The docs are pretty solid, but they mostly cover the “what” and less so the “how” or “why”. Fly’s Phoenix Files and other blogs are an excellent resource, which help fill in a lot of the gaps. But ultimately, I think there’s still a huge need for guides/books/courses on things like:
- async tasks in a LV (until it got added in officially into core in 0.20)
- situations where it’s useful to keep state on the client and best ways to pass that to the server on load; manually restoring LV state using client-side persistence
- complex, multi-step forms and different ways to approach those; how to keep and maintain partial state for each step in a multi-step wizard, sections of the form that are shown/hidden or trigger other actions depending on other selections in the form, etc.

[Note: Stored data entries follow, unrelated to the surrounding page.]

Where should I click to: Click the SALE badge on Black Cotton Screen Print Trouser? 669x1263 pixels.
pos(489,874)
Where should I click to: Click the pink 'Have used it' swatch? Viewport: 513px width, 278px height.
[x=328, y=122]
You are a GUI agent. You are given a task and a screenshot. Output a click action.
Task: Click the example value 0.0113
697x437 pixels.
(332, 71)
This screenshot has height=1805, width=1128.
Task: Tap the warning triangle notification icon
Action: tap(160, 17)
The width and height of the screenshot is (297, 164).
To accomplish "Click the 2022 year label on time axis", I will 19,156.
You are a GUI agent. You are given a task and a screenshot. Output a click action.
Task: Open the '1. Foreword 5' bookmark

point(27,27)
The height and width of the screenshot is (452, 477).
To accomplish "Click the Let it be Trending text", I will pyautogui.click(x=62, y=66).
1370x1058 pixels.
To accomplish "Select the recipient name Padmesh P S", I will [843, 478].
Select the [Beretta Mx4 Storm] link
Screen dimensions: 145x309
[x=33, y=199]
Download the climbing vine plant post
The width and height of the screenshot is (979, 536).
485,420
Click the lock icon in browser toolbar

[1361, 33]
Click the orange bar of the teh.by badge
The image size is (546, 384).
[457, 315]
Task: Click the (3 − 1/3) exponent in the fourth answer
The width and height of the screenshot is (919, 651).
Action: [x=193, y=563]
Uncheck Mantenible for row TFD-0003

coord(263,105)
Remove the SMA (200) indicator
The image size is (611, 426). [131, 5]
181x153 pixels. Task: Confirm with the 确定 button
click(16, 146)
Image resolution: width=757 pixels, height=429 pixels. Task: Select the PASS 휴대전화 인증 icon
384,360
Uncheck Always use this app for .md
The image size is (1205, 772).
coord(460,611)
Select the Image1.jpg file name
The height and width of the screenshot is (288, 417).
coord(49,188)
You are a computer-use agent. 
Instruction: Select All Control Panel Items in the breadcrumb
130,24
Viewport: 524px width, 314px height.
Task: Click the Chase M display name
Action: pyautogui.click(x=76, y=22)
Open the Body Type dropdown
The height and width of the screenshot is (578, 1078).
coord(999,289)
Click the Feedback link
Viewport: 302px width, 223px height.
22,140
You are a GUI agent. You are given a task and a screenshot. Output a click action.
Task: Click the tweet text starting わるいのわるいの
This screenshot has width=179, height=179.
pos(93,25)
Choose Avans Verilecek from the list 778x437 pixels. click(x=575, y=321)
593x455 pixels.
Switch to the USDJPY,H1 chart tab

- more involved authentication/authorization patterns
- passing user agent/other client-side info on load
- sessions/cookies/LocalStorage and how to persist different state for different situations from a LV
- complex interactions between client-side JS, hooks, and the server - best ways to coordinate multi-step transactions/operations between both, incl. how to pass data from the server to JS, how to trigger JS from the server, etc.; think, for example, a Stripe Elements purchase from a checkout cart
- how to make decisions between using LiveViews/LiveComponents/etc and specific situations for which is appropriate, how many LVs to have per page, when to make LVs sticky
- animations and transitions and how to make them work well with LV navigations
- design patterns to avoid the dreaded “loss of state” on server restart/redeploy for non-form elements
- optimistic client-side changes before receiving acknowledgment from the server
- (a big sore spot:) communication between LVs, live components, functional components and how to design those well without ending up with spaghetti and hard-to-follow dependencies
There’s a substantial amount of content on beginner/intermediate LV work, but once you start to design a large-scale production app, for a lot of the above you end up completely on your own, so I think this could be a really useful resource.
sodapopcan
That would be great, I’d be extremely happy with that. I’d also be happy with a convoluted setup guide if that’s what actually needed but now that you mention it, it’s the gotchas I’m most interested in and being pointed in the right direction. I’ve heard lots of conflicting information.